NOTE:

This file only applies to the old pre-5.0 FFSB, see README for
up-todate information.

FFSB - General Introduction
---------------------------

The readblocksize is the size of each block read during each
read() transaction. If the readblocksize is the same as the readsize, 
than each read transaction involves a single read() system call.
This benchmark simulates an environment where (potentially) many threads
read from different files (with a random offset) in a file system. 

If the readblocksize is less than the readsize, than in each read() 
transaction, the benchmark repeatedly reads in blocks of readblocksize 
until the total readsize has been reached.
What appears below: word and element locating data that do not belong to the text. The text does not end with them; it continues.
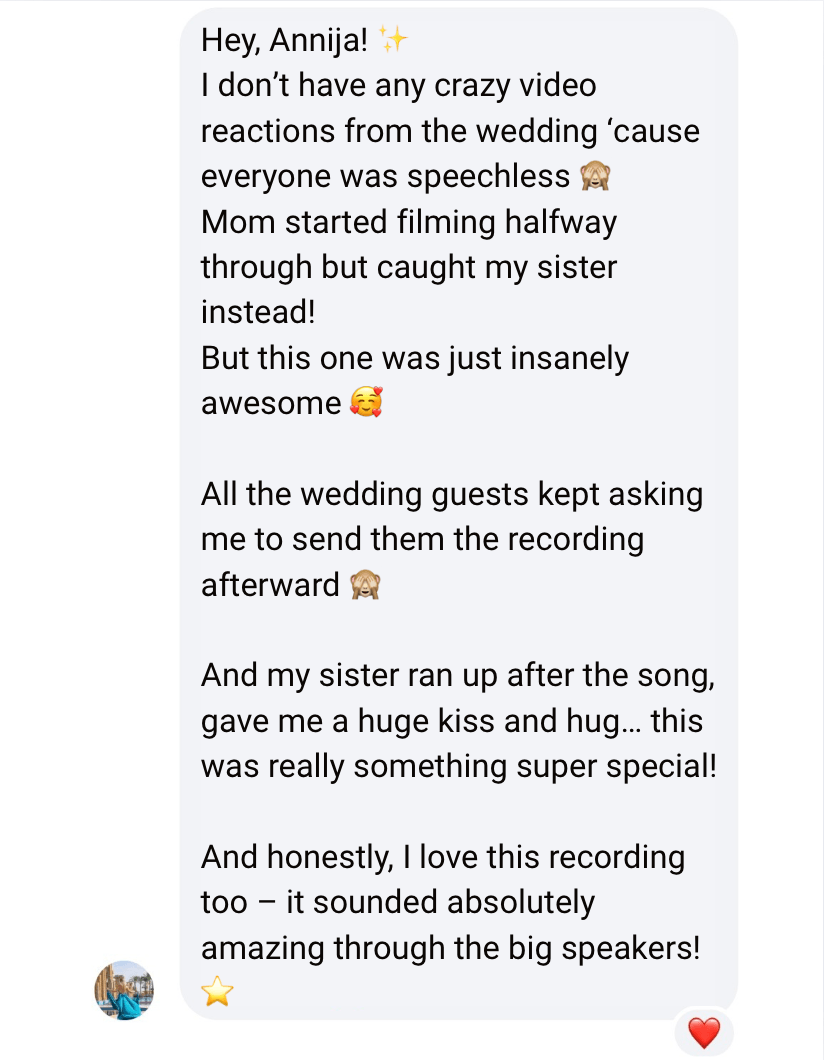This screenshot has height=1060, width=824.
Task: Click the smiling hearts emoji after "awesome"
Action: tap(366, 403)
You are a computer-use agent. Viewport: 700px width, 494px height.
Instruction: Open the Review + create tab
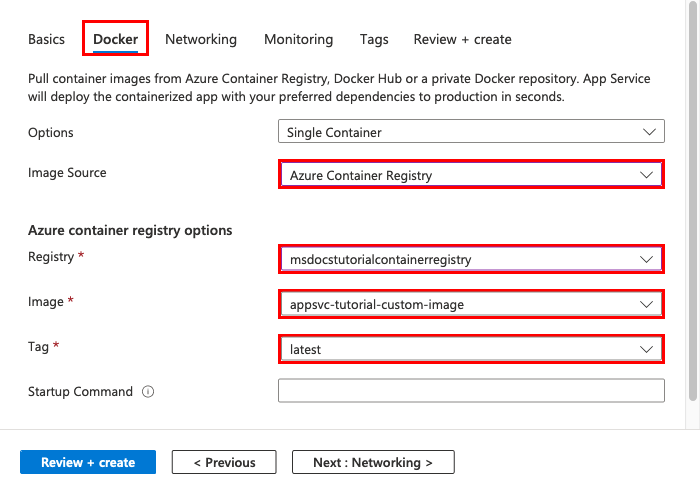click(x=462, y=40)
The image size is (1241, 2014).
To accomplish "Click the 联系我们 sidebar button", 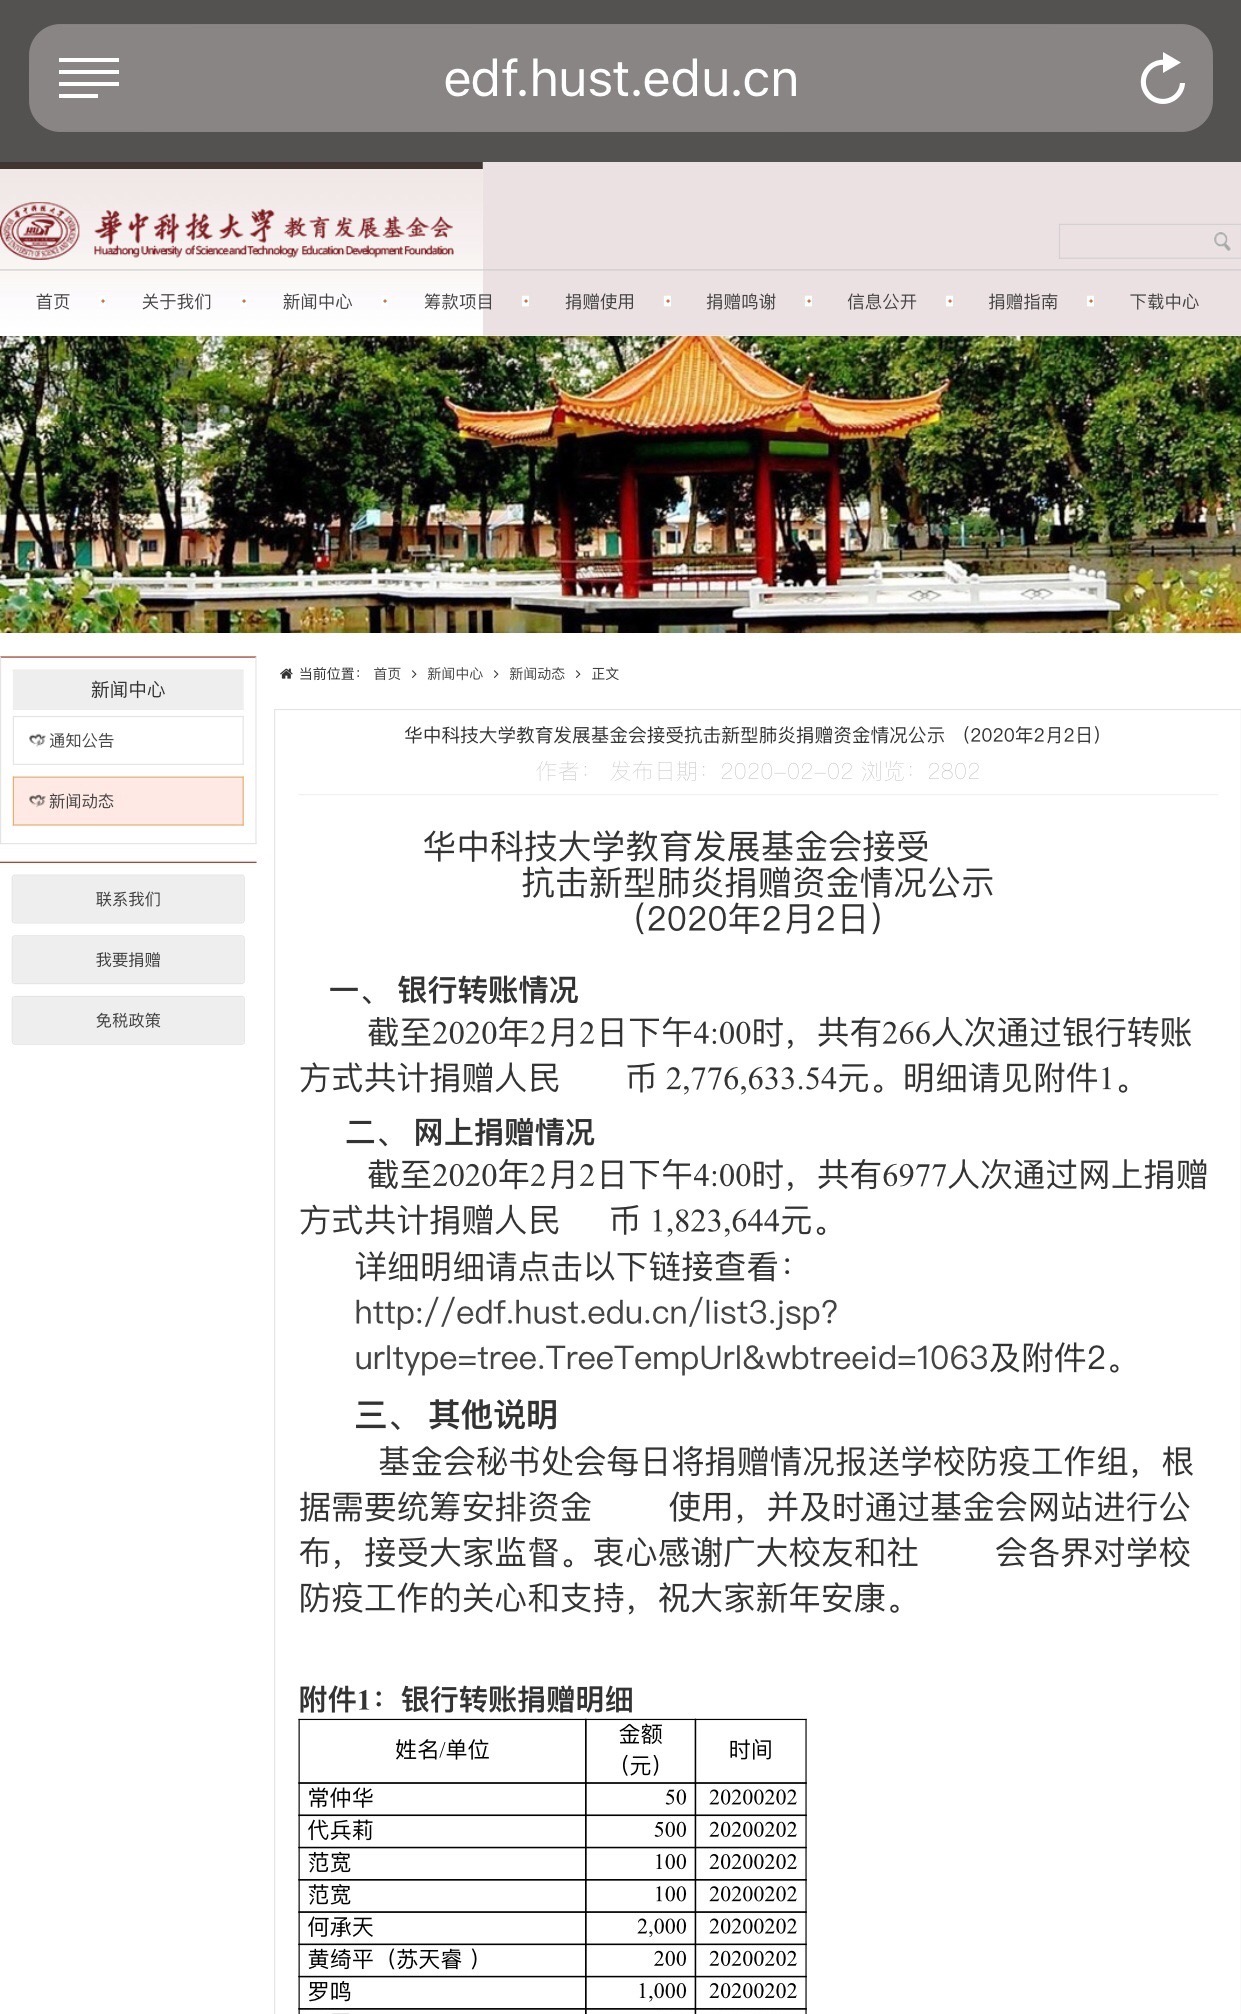I will click(x=128, y=899).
The benchmark seeks forward 
readseeksize in between each block read. Setting the readseeksize to a 
value greater than 0 allows to examine the system's seek behavior, as the 
seek operation will break the read-ahead mechanism. Setting the seek size 
to 0 allows benchmarking sequential read operations.

Hence, the readsize is the total number of bytes read (in each read
transaction). If readblocksize is smaller than the readsize, the benchmark 
will split the read transaction into multiple requests to the read() system 
call. In each transaction, each read() call reads readblocksize bytes, and 
potentially seeks forward readseeksize bytes. This behavior repeats until 
the total readsize has been reached. 


Read and Write Behavior - Examples:
-----------------------------------

Assuming that the readsize and the readblocksize are the same, and
assuming that the number of transactions is set to 100, the benchmark will 
consist of 100 transactions where each read() transaction will read readsize 
from different files with a random offset.

Assuming the readsize is set to 400KB, the readblocksize is set to 4KB, the
seeksize is set to 0, plus the number of transactions is set to 100, This 
scenario will result into the benchmark reading from the same file 100 times 
(400KB/4KB) sequentially, and than to choose another file and do it all over 
again, until we hit the 100 transaction limit.
 
Assuming the readsize is set to 400KB, the readblocksize is set to 4KB, the
seeksize is set to 4KB, plus the number of transactions is set to 100, This 
scenario results into executing the read-seek operation 100 times on the same 
file. This is because the seeksize does not count against the 400KB that 
the benchmark has to read. Hence, at the end of the benchmark the read-write 
offset will be at 800KB, and not 400KB. The benchmark will execute
this scenario 100 times (transaction = 100) on different files.

The write benchmark is a bit different though (append to a file BM) .....
The goal of this benchmark is to analyze the efficiency of the I/O subsystem 
and not the cache per se. Hence, setting the writesize to 128KB & the number 
of transactions to 100, results into writing 100 * 128KB to different files 
in the file system. The ramification is that all the benchmarks available 
today do not take this behavior into consideration & only operate on a basis 
where the write to file behavior is 1:1 or n:n. The argument made is that real 
applications operate on basis where the write operations go from different 
threads to different files in the file system (a n:m ratio). If larger updates 
to a file are necessary, the benchmark allows specifying a large writesize.  

Please see the README file for more information & see the using.xyz files 
(different formats) for an explanation of all the parameters

Sequential Write Operations
---------------------------

To simulate sequential write opertions, do the following:

1) set the maxfilesize equal to the minfilesize
   -> this governes the maximum write size (the total write size per thread)
2) chose an appropriate write size (size per write operation)
   -> the maximum write size will be reached in these chunks   
3) specify a createweight (not a writeweight, as write means append in ffsb)
   -> simply set the flag to 1 and all the other opertion flags to 0
      to benchmark sequential write operations in a vacum
4) run ffsp


Direct I/O
----------

Direct I/O is now supported in a Linux environment. Please use the 
Makefile.dio to compile o Linux 2.4 and Linux 2.6.